Сделав сэндвичи, Элизабет с аппетитом принялась есть их, а горячий и крепкий чай успокоил ее, и всё её недовольство исчезло.
Рама вернулась к своему креслу. Она села, выпрямив спину, и наблюдала за тем, как Элизабет поглощает хлеб и мясо.
— А вы — хорошенькая, — оценивающе сказала Рама. — Я и подумать не могла, что Джозеф сумеет выбрать себе хорошенькую жену.
Элизабет вспыхнула.
— Что вы имеете в виду? — спросила она. Оказалось, здесь присутствовали такие потоки чувств, которые она не смогла распознать, способы мышления, которые не принадлежали к категориям того, что она сама пережила или чему научилась. Насторожившись, она придала своей улыбке беззаботный вид. — Конечно, он это знал. Ведь он сам говорил мне.

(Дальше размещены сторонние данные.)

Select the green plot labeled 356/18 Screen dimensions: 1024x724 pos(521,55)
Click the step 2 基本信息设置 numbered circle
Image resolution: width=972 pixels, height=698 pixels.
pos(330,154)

Рама тихонько рассмеялась.
— Я знала его не так хорошо, как думала. Я-то думала, что он выбирал себе жену, как выбирал себе корову — чтобы корова была хорошей и безупречной с точки зрения того, что от коровы требуется, и чтобы жена была хорошей и очень походила бы на корову. Может быть, он более человечный, чем я думала.
В её голосе ощущался привкус горечи. Своими сильными белыми пальцами она резко провела по волосам, приглаживая их.
— Думаю, мне надо выпить ещё чашку чаю. Налью-ка я побольше воды. Он должен быть крепким, как отрава.
— Конечно, он — человечный, — сказала Элизабет. — Не пойму, почему вам кажется, что он не такой. Самого себя-то он знает. Он смущается, вот и всё.
В её сознании внезапно вновь возникли проход в горах и бурная река. Испугавшись, она стала гнать видение прочь.
Рама грустно улыбнулась.
— Нет, он себя не знает, — уточнила она. — В целом мире, я думаю, нет человека, который меньше знал бы о себе, Элизабет.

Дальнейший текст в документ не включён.